In summary, we introduced \(\hbox {Sb}_2\hbox {X}_3\) (X = S, Se, and Te) monolayers as novel, dynamically and thermally stable 2D indirect gap semiconductors. Using the HSE06 method the band gaps of \(\hbox {Sb}_2\hbox {S}_3\), \(\hbox {Sb}_2\hbox {Se}_3\) and \(\hbox {Sb}_2\hbox {Te}_3\) monolayers are predicted to be 2.15, 1.35 and 1.37 eV, respectively, appealing for applications in nanoelectronics.
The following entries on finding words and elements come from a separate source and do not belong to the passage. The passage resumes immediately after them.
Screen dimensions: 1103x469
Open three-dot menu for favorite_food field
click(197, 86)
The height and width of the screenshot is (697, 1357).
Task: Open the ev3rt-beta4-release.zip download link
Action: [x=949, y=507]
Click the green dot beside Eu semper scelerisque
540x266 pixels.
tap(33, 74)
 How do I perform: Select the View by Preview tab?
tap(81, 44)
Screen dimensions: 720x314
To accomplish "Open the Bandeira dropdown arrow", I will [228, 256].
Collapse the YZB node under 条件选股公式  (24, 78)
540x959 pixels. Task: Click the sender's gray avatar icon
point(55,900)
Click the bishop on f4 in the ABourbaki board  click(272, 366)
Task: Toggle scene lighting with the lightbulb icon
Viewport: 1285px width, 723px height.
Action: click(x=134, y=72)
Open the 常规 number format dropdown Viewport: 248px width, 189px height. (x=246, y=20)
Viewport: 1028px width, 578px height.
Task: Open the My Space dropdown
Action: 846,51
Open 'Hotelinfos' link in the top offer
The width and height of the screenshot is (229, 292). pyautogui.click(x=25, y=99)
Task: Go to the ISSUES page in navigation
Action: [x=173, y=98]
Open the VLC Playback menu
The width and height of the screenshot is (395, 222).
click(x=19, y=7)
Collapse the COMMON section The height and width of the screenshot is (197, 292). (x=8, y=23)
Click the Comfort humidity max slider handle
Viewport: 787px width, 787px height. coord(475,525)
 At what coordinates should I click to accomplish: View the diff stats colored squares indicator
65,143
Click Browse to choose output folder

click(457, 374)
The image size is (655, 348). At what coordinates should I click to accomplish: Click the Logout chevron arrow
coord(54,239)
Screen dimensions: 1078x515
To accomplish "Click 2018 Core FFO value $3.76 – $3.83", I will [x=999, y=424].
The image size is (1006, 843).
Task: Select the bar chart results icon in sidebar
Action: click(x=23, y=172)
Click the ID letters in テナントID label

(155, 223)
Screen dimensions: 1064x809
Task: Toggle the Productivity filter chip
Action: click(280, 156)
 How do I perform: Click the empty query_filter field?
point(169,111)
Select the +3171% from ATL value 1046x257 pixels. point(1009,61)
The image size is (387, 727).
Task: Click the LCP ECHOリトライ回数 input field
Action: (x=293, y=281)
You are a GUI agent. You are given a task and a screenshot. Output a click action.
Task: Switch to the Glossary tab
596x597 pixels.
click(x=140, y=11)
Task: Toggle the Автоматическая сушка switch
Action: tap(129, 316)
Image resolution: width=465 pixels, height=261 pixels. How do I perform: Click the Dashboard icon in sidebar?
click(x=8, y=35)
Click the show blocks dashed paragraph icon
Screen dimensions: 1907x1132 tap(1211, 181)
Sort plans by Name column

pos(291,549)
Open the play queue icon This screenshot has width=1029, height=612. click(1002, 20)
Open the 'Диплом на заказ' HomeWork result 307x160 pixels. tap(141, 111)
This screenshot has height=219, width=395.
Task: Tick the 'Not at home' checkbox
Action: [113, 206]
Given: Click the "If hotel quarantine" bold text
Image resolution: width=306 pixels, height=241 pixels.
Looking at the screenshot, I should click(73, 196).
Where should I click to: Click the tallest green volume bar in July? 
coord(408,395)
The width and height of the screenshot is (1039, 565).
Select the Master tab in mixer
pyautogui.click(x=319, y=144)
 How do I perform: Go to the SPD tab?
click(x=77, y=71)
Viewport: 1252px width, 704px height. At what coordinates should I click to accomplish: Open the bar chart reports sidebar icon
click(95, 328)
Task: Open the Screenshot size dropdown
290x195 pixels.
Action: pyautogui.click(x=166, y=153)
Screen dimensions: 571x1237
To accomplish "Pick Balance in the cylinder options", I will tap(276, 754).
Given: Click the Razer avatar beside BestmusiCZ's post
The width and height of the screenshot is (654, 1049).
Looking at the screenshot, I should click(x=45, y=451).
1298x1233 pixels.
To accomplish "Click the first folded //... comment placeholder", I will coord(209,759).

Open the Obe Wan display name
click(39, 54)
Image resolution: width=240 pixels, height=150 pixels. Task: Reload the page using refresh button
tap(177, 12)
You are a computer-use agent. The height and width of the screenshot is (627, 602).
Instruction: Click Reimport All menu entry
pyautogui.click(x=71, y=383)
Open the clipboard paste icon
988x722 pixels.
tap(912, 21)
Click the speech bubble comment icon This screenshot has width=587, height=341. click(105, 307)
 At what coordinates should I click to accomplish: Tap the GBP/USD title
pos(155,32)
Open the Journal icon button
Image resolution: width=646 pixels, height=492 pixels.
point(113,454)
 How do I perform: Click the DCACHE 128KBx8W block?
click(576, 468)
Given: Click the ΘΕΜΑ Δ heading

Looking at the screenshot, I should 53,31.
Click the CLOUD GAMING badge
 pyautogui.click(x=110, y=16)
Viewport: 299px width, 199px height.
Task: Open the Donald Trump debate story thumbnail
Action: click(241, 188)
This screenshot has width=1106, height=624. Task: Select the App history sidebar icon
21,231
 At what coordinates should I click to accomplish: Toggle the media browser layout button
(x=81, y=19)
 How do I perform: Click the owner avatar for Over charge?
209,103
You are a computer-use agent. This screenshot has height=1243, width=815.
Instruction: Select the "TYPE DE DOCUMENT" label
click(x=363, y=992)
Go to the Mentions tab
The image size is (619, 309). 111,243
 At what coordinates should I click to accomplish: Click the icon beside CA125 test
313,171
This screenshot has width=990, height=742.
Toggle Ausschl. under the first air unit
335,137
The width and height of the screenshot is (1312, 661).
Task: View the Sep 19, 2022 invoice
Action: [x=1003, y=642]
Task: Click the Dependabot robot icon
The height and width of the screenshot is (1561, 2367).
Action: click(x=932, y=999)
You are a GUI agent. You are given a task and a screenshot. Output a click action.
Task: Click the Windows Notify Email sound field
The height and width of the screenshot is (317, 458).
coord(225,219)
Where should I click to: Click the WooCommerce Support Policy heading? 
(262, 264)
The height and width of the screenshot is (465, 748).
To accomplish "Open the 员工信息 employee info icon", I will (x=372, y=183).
Optical calculations indicate that the first absorption peaks of these novel nanosheets along in-plane polarization are located in IR and visible range of light, suggesting its prospect for applications in optoelectronics. Moreover, the in-plane optical anisotropy of these novel 2D materials is highly desirable for the design of polarization-sensitive photodetectors. We also show that \(\hbox {Sb}_{{2}}\hbox {X}_{{3}}\) monoalyers can be used for thermoelectric application because of their larger power factors, the power factor for the hole-doped \(\hbox {Sb}_{{2}}\hbox {Te}_{{3}}\) can reach 5.45 (\(10^{11}\hbox {Wm}^{-1}\hbox {K}^{-2}\hbox {s}^{-1}\)). Our results confirm the stability and highlights the outstanding prospect for the application of \(\hbox {Sb}_2\hbox {X}_3\) nanosheets in novel electronic, optical and energy conversion systems.